> _Passage for review_
Things not to say when someone tells you they have/had cancer
In the spirit of standing up to cancer this week, I thought it was worth sharing some do's and don'ts when it comes to talking about cancer, having experienced the whole gamut when I was in treatment and even now, 3 years into remission. ❤️
- •My __________ has/had cancer; he/she died.DON'T SAY THIS. It's shocking how many people respond this way, and I think it happens because folks are looking for a way to relate and empathize, but telling someone who's battling cancer that someone you know died from cancer is not helpful, even if it's factual. Instead, try this version: "my ________ has/had cancer; I can understand what you're going through and am here for you." Simple, honest, and hopeful.
- •I'm so sorry. (Mic drop)DON'T SAY THIS. Again, I understand the instinct here- you hear bad news, you say you're sorry. But saying this in isolation makes the situation seem like a death sentence, which it's not thanks to modern medicine. Instead, try this: "I'm sorry to hear you're dealing with this- what is the treatment protocol? Need some company?" This helps the patient engage in a convo about the solution instead of dwelling on a difficult reality.

> _Data extracts_
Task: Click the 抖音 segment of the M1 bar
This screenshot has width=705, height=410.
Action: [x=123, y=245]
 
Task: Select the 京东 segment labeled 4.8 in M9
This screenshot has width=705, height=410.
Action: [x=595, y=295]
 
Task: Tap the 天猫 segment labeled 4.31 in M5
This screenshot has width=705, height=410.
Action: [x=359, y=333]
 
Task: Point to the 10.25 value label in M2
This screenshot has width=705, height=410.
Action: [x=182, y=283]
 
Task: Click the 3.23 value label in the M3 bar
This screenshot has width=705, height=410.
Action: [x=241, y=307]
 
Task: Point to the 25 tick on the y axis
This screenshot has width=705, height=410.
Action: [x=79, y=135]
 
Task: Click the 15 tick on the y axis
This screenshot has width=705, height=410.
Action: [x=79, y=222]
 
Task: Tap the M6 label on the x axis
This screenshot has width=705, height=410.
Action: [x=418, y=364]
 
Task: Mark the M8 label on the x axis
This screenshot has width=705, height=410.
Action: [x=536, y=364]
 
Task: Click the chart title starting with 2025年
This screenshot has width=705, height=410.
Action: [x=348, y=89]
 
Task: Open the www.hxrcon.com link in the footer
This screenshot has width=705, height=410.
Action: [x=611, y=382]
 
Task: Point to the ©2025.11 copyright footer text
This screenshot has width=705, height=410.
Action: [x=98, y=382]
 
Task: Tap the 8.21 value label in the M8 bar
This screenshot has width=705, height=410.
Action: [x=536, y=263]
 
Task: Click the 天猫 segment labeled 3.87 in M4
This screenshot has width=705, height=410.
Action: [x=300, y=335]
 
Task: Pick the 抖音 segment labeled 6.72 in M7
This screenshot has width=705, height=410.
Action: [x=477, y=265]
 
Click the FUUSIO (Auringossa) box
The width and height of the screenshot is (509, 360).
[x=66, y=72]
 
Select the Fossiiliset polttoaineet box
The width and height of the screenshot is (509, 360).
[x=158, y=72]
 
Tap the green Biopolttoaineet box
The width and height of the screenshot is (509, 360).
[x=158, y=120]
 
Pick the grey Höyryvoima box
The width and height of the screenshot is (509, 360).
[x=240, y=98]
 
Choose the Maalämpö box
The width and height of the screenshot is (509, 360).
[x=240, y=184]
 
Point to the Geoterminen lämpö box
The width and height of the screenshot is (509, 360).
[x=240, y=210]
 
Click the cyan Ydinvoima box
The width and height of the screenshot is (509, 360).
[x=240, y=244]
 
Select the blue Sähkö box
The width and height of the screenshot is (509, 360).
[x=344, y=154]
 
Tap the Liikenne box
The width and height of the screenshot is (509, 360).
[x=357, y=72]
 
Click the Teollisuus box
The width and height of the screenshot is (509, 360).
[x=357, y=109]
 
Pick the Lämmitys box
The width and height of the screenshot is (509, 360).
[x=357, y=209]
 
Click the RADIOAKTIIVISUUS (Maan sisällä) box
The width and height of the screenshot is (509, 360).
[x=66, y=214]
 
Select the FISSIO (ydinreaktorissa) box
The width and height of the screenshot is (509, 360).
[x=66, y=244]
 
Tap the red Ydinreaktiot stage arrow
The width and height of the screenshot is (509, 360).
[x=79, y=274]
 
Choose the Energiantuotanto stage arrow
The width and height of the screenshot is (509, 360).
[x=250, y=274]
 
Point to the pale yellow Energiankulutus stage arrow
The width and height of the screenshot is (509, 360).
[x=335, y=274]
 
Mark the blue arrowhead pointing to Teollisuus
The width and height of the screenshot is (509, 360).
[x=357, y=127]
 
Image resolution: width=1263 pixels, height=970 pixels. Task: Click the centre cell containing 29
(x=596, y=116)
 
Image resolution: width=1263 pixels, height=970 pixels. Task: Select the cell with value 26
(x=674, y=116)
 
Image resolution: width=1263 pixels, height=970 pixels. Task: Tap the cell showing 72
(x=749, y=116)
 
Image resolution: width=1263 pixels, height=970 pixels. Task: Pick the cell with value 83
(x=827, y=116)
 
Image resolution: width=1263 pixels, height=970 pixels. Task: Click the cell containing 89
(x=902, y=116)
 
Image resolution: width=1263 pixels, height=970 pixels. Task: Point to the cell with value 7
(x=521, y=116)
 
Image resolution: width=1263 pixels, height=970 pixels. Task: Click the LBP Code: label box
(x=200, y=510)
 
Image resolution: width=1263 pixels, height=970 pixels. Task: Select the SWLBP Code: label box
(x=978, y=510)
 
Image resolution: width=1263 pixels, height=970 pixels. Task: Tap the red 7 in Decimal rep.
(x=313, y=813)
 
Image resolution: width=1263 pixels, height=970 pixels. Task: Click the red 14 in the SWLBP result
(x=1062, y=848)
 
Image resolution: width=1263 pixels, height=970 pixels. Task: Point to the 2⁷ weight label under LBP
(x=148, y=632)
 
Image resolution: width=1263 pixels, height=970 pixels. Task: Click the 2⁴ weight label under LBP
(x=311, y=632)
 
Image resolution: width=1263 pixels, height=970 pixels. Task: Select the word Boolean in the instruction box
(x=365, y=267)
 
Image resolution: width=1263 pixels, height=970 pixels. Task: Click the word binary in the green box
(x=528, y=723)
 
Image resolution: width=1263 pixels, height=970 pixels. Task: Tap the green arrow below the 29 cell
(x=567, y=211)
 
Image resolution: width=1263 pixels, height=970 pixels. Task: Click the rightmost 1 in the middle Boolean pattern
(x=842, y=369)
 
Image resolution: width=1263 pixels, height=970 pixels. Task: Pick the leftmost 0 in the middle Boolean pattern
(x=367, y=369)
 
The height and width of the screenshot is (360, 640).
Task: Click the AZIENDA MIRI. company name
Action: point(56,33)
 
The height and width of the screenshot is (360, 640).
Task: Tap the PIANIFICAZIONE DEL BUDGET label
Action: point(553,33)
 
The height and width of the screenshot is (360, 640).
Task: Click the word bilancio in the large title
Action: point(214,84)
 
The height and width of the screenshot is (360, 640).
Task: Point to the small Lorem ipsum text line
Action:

> _Task goal_
Can you repeat, word for word, the stretch of the post on what not to say to someone with cancer from "- •I'm so sorry." through "a difficult reality."?

> _Exercise answer_
- •I'm so sorry. (Mic drop)DON'T SAY THIS. Again, I understand the instinct here- you hear bad news, you say you're sorry. But saying this in isolation makes the situation seem like a death sentence, which it's not thanks to modern medicine. Instead, try this: "I'm sorry to hear you're dealing with this- what is the treatment protocol? Need some company?" This helps the patient engage in a convo about the solution instead of dwelling on a difficult reality.